RIO GRANDE.- Lo que comenzó hace 80 años como un proyecto para desarrollar una industria peletera terminó convirtiéndose en uno de los mayores problemas ambientales de Tierra del Fuego. Los castores, introducidos en 1946, ya provocaron la destrucción de unas 30 mil hectáreas de bosques nativos y continúan expandiéndose por la isla.
La Armada Argentina liberó entonces 20 ejemplares con la expectativa de aprovechar sus pieles. Sin embargo, la ausencia de depredadores naturales permitió que la población creciera de manera sostenida hasta superar los 100 mil individuos.
El principal impacto se produce por la construcción de diques con troncos y ramas.

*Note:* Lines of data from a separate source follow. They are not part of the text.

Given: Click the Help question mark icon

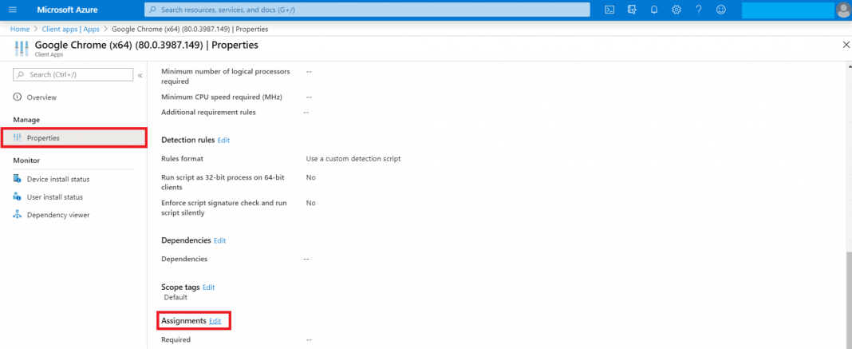Looking at the screenshot, I should pos(699,10).
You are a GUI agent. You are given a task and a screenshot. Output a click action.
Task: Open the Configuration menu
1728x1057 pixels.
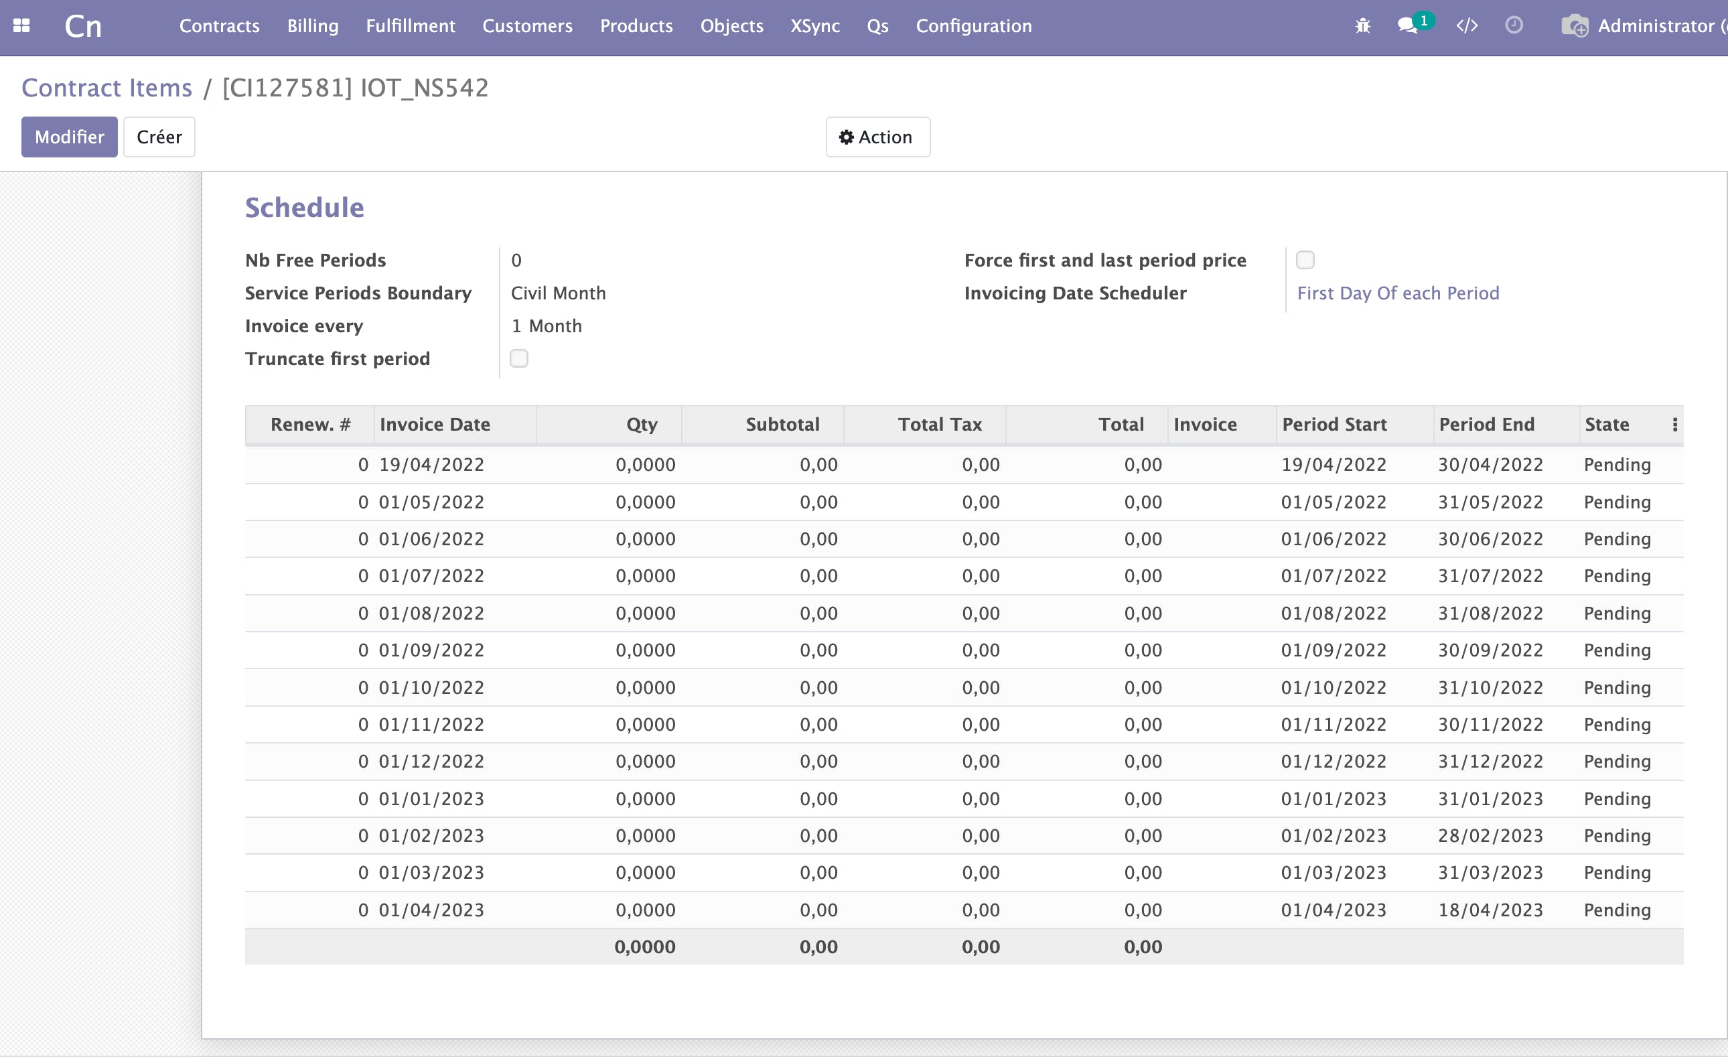pos(973,26)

Estas estructuras generan lagunas artificiales que inundan amplias superficies, alteran los cursos de agua y provocan la muerte de árboles nativos, especialmente lengas y ñires, especies que no están adaptadas a permanecer bajo agua durante largos períodos.
A ese daño se suma la tala de árboles que realizan los propios castores para construir y reforzar sus presas, lo que acelera la degradación del bosque y modifica el paisaje de extensas áreas de la provincia.
Las consecuencias también alcanzan a las fuentes de agua y a la fauna que depende de estos ambientes. Distintos estudios estiman que el impacto económico derivado de esta problemática ronda los 66 millones de dólares anuales.
Para contener el avance de la especie, organismos nacionales e internacionales impulsan programas de control en distintos sectores de la isla. Las tareas incluyen relevamientos mediante imágenes satelitales y operativos en zonas de difícil acceso, donde especialistas y cazadores trabajan con apoyo logístico para localizar y remover ejemplares.
Los trabajos no apuntan a eliminar por completo la población de castores, sino a intervenir áreas prioritarias para evaluar la recuperación de los ecosistemas. En los sitios donde la especie fue erradicada, los primeros resultados muestran una regeneración natural de la vegetación y una paulatina recuperación del bosque nativo.